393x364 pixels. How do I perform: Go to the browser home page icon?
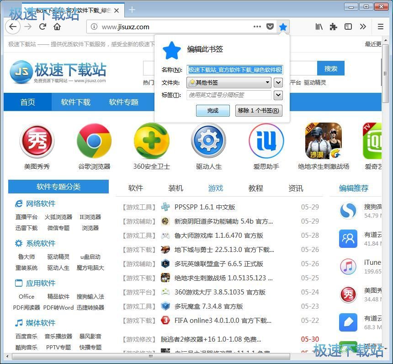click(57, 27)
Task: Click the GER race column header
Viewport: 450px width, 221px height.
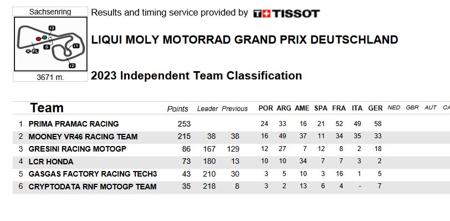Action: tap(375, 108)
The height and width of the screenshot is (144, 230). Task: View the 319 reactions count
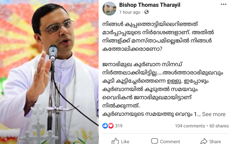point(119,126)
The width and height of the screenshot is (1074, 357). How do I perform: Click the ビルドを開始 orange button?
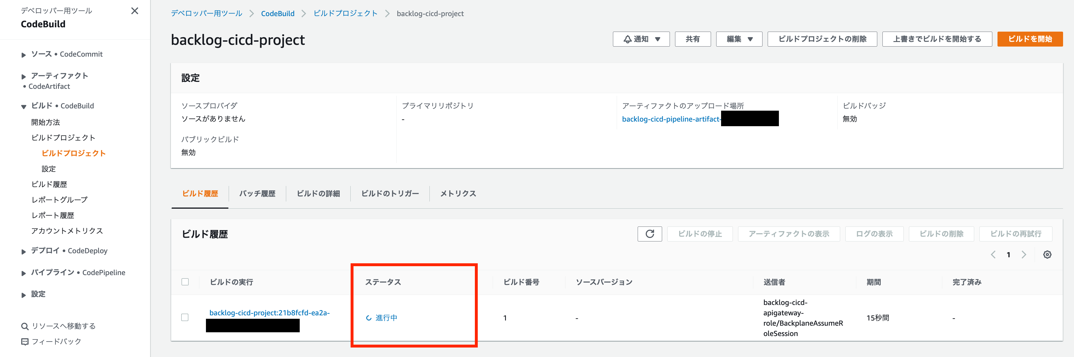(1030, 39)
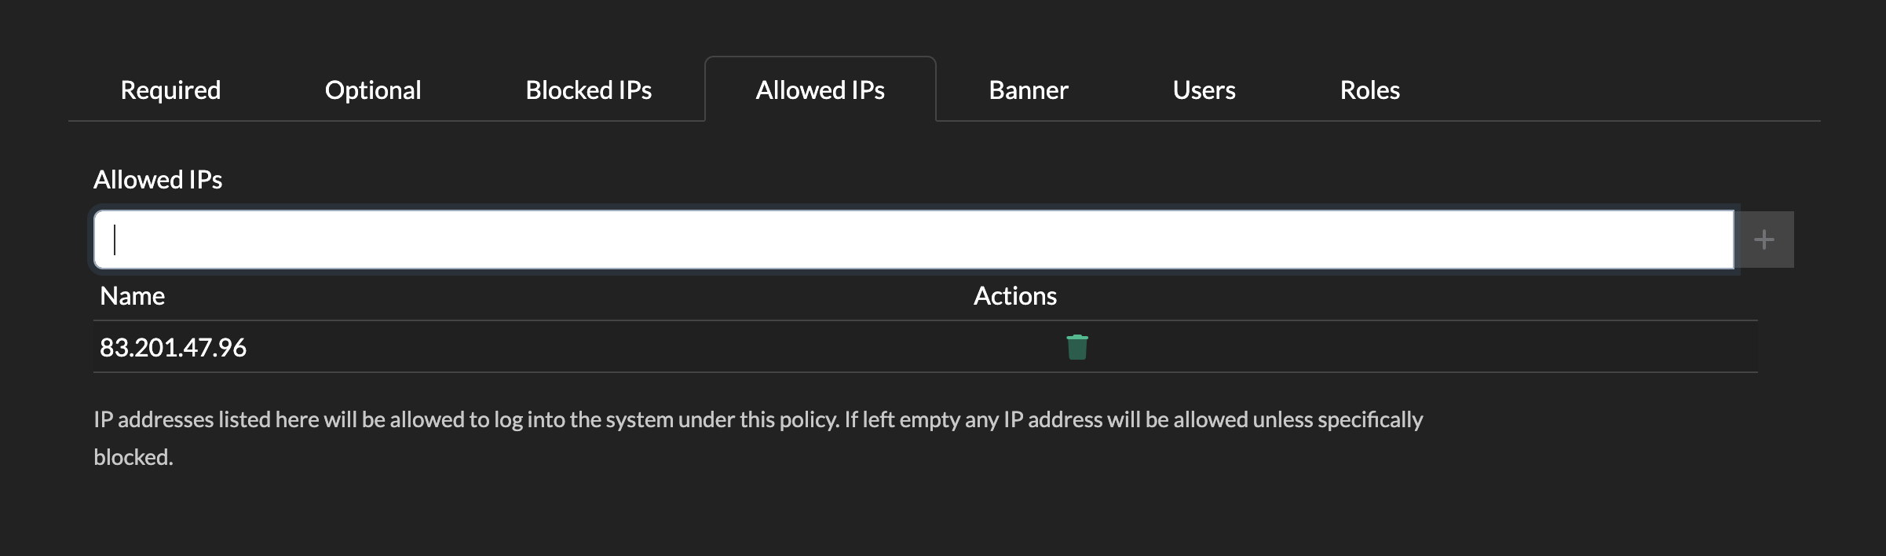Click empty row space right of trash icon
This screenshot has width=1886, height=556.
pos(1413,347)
...
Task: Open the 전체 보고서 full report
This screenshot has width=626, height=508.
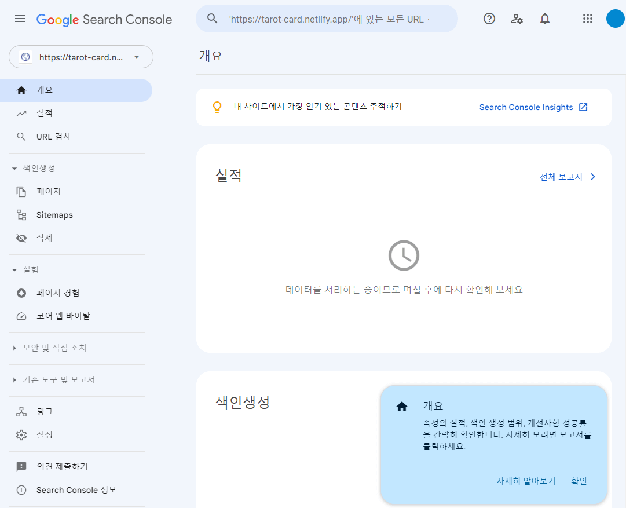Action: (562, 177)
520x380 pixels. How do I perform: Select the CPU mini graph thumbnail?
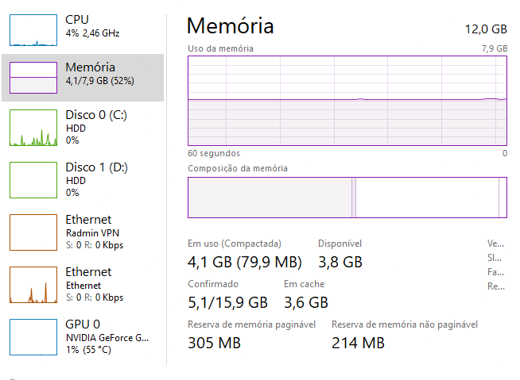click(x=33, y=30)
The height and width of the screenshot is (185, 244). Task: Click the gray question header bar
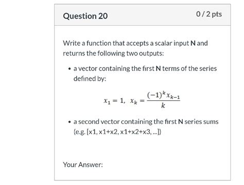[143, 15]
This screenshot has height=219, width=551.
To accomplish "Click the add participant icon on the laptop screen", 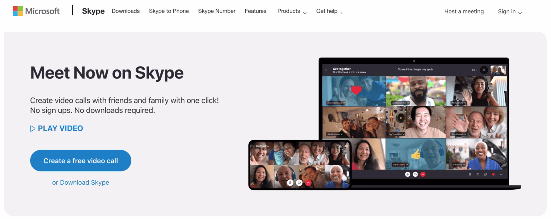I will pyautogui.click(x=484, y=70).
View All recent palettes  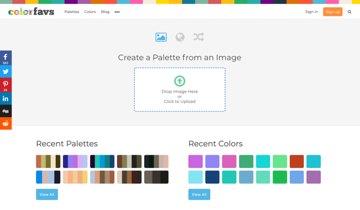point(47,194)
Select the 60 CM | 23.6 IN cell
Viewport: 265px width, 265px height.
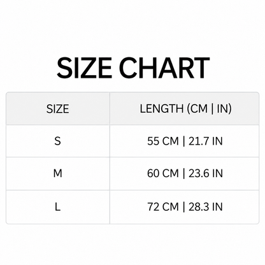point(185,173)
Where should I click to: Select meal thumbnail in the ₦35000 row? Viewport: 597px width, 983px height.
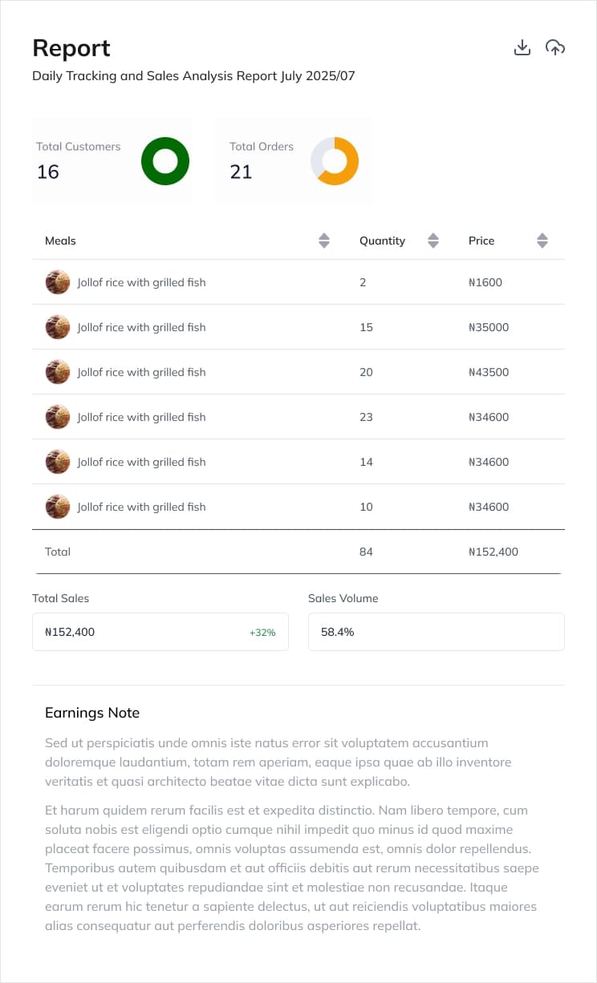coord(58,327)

## Task:
Your reply should hold nothing but the lines above, from the one containing "Task: Open the 전체 보고서 full report" to the one containing "This screenshot has height=219, width=551.", reproduced exactly minus the pictures.

## Completed task:
Task: Open the 전체 보고서 full report
This screenshot has width=626, height=508.
Action: (562, 177)
520x380 pixels. How do I perform: Select the CPU mini graph thumbnail?
click(x=33, y=30)
The height and width of the screenshot is (185, 244). Task: Click the gray question header bar
[143, 15]
This screenshot has height=219, width=551.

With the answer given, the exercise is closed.